One of the most fundamental tools for evaluating classifiers is the confusion matrix. In this blog post, I elaborate on how to generate a confusion matrix in R using the tidymodels ecosystem.
First, I create a classifier to predict the income class for the very popular adult data set. From loading to preprocessing to modeling I use data.table, tidymodels and ranger.
If you’re not interested in how I got to the point of evaluating a model, and you’re only interested in producing a confusion matrix, don’t hesitate to skip it by scrolling down.
library(datasets) library(data.table) library(tidymodels) library(ranger) df <- fread('https://archive.ics.uci.edu/ml/machine-learning-databases/adult/adult.data') colnames(df) <- c('age', 'workclass', 'fnlwgt', 'education', 'education-num', 'marital-status', 'occupation', 'relationship', 'race', 'sex', 'capital-gain', 'capital-loss', 'hours-per-week', 'native-country','y') df$target <- 1 df[y == "<=50K"]$target <- 0 df$y <- NULL df$target <- as.factor(df$target) df_split <- initial_split(df) df_train <- training(df_split) df_test <- testing(df_split) model <- rand_forest(trees = 100, mode = "classification") %>% set_engine("ranger") %>% fit(target ~ age + fnlwgt + `education-num` + race + sex + `capital-gain` + `capital-loss` + `hours-per-week`, data = df_train)

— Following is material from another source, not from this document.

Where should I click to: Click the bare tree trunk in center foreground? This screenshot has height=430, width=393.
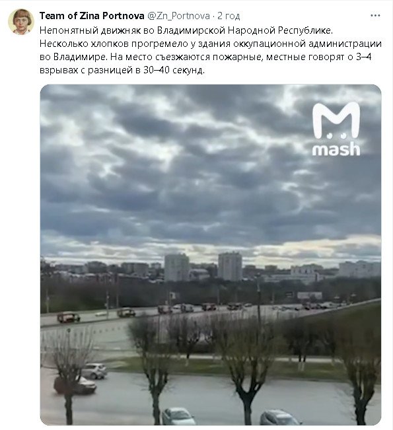point(248,406)
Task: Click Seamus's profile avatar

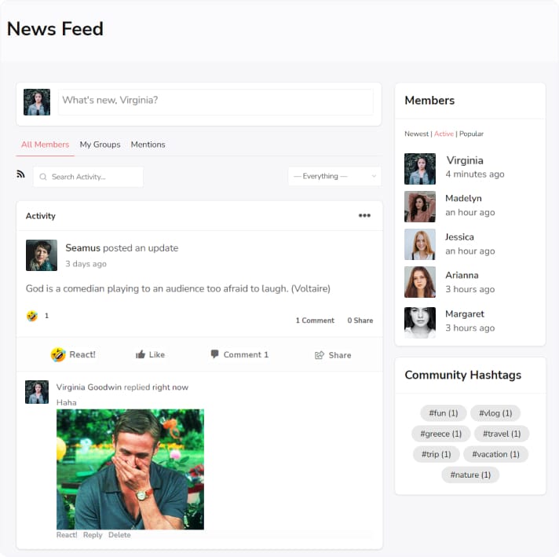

What’s next? We’d like to use our model to predict the target on the test data and compare those predictions to the ground truth value, wouldn’t we?
If we want to continue using the tidyverse ecosystem, then we’re going to rely on the conf_mat function from yardstick, which is loaded by the tidymodels package. This function works as follows, you provide it:
- the data frame;
- the ground truth column;
- the prediction column
Getting the predictions and the ground truth in the same table is easy if you follow tidymodels’ guidelines. By piping the prediction with dplyr’s bind_cols, you’re making life easier for yourself, because you’ll end up with a data frame that is in the right format to feed to the conf_mat function.
In the code chunk below, we create the “pred_test” object, which is a data frame that contains all features and the predictions. Finally, we feed that object to conf_mat().
pred_test <- model %>% predict(df_test) %>% bind_cols(df_test) conf_mat(pred_test, target, .pred_class)
And this is the result:
FYI: you can modify the labels (Prediction, Truth) using the dnn argument of conf_mat().
By the way, if you’re having trouble understanding some of the code and concepts, I can highly recommend “An Introduction to Statistical Learning: with Applications in R”, which is the must-have data science bible. If you simply need an introduction into R, and less into the Data Science part, I can absolutely recommend this book by Richard Cotton. Hope it helps!
Your article gave me a lot of inspiration, I hope you can explain your point of view in more detail, because I have some doubts, thank you.
Your point of view caught my eye and was very interesting. Thanks. I have a question for you.
Thank you very much for sharing, I learned a lot from your article. Very cool. Thanks.